In a foreword to the book, Isaac Ben-Israel, chair of the Israeli Space Agency and former head of that nation’s National Cyber Bureau, wrote: “People—even experts—often have gross misconceptions about the relative vulnerability [to cyber attack] of certain countries. The authors of this book succeed in empirically refuting many of those wrong beliefs.”
The book’s findings include economic and educational data gathered by UMD’s Center for Digital International Government, for which Subrahmanian serves as director.

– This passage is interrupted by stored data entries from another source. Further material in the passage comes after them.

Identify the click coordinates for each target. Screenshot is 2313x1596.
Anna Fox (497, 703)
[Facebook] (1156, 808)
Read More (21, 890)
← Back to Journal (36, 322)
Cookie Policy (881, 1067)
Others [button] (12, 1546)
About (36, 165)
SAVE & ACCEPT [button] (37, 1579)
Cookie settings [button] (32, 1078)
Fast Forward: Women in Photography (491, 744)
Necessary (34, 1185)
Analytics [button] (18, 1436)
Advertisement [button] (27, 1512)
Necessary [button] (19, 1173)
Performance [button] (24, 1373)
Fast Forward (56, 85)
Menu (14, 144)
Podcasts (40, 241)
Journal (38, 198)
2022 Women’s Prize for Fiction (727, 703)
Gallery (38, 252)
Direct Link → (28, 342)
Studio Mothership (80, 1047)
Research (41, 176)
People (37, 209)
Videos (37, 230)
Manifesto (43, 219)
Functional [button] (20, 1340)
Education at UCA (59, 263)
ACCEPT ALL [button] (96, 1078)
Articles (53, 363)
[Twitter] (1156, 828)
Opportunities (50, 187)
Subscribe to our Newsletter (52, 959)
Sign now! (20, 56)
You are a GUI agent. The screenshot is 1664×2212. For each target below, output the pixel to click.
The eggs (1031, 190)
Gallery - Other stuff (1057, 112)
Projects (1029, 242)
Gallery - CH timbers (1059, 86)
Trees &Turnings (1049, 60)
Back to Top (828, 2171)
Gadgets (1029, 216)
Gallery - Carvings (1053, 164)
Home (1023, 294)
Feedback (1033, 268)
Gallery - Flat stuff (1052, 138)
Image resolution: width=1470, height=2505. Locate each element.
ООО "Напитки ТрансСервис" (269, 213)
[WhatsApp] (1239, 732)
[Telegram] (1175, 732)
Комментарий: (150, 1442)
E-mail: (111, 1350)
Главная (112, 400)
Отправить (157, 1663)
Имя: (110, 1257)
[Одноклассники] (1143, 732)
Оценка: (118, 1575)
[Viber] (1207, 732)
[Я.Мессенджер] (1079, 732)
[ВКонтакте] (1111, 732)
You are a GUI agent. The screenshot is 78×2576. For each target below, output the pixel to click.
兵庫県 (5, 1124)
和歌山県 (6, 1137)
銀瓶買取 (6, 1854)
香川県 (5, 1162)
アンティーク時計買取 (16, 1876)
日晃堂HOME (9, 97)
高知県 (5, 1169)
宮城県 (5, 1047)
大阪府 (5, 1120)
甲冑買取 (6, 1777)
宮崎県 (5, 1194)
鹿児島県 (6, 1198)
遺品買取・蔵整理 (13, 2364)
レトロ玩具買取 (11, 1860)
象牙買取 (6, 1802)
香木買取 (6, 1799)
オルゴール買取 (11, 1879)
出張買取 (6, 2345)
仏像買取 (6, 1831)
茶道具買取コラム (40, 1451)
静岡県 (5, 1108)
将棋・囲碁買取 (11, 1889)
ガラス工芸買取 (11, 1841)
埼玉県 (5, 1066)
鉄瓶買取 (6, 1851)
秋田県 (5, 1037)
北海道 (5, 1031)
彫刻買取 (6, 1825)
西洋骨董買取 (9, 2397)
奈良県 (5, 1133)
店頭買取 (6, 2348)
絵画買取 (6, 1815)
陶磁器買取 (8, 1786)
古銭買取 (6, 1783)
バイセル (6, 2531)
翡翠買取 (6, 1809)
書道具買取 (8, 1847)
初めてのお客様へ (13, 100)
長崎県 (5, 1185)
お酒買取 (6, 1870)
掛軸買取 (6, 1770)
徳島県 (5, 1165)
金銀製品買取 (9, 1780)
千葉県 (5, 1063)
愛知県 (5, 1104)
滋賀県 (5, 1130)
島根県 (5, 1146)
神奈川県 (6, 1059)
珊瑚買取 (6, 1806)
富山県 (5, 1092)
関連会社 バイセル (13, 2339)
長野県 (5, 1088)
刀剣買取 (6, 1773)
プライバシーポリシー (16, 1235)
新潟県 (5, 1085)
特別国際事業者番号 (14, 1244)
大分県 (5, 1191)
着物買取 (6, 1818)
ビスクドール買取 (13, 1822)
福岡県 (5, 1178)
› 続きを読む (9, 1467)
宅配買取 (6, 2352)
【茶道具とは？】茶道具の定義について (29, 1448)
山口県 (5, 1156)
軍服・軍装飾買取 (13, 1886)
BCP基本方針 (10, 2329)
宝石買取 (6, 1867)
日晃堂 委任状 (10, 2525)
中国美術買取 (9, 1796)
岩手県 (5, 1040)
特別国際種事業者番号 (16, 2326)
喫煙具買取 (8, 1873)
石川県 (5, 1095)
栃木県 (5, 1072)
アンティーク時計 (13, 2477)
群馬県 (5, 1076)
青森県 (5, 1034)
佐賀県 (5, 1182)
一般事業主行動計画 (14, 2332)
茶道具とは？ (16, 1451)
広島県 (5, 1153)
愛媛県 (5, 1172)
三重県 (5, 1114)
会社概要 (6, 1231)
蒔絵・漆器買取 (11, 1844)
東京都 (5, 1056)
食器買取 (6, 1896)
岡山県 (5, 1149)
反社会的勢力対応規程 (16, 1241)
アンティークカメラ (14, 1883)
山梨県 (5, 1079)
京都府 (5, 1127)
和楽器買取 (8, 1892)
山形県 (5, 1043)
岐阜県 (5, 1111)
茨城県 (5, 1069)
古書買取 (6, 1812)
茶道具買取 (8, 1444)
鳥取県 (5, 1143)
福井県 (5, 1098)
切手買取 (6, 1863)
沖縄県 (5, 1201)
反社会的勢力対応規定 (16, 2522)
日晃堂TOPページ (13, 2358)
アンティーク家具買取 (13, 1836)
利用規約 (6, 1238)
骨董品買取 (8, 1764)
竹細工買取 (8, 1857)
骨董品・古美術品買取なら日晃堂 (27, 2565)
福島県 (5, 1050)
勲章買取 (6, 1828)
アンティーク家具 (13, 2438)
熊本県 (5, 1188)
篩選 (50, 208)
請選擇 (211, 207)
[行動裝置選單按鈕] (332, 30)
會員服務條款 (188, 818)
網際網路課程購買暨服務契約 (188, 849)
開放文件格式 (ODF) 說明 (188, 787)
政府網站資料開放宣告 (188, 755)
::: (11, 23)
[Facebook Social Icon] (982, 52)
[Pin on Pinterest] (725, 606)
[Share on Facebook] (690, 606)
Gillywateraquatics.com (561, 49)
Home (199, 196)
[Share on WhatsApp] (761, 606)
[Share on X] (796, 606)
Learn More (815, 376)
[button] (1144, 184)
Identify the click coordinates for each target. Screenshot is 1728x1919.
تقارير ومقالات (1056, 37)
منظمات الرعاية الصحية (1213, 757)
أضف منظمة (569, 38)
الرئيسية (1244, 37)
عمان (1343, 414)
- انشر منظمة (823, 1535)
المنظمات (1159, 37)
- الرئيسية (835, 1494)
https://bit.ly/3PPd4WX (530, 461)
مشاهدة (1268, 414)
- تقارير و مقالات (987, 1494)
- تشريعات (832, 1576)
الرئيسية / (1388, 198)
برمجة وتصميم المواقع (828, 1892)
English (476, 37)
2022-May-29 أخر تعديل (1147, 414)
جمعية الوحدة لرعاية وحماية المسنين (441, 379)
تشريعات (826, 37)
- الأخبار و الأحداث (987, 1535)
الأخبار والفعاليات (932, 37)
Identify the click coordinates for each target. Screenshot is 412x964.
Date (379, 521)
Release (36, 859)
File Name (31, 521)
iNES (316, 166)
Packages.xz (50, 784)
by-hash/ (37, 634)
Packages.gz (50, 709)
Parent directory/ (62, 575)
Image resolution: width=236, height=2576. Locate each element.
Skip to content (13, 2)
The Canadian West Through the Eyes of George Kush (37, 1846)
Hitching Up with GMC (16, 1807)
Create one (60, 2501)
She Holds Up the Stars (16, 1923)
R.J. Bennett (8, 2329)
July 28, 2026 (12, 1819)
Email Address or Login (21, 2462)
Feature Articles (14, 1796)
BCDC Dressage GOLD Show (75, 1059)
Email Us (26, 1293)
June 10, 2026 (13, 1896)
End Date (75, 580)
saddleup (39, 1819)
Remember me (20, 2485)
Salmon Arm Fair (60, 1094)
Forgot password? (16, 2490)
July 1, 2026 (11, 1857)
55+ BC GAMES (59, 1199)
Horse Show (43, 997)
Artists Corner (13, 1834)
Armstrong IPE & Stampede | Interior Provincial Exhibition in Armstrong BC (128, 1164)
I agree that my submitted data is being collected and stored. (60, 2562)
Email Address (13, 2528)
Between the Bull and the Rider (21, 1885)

The researchers integrated all of the data to help shape specific policy recommendations for each of the countries studied, including strategic investments in education, research and public-private partnerships.
Subrahmanian’s co-authors on the book are Michael Ovelgönne, a former UMIACS postdoctoral researcher; Tudor Dumitras, an assistant professor of electrical and computer engineering in the Maryland Cybersecurity Center; and B. Aditya Prakash, an assistant professor of computer science at Virginia Tech.
A related research paper on forecasting the spread of malware in 40 countries—containing much of the same data used for the book—was presented at the 9th ACM International Conference of Web Search and Data Mining in February 2016.
Another paper, accepted for publication in the journal ACM Transactions on Intelligent Systems and Technology, looked at the human aspect of cyberattacks—for example, why some people’s online behavior makes them more vulnerable to malware that masquerades as legitimate software.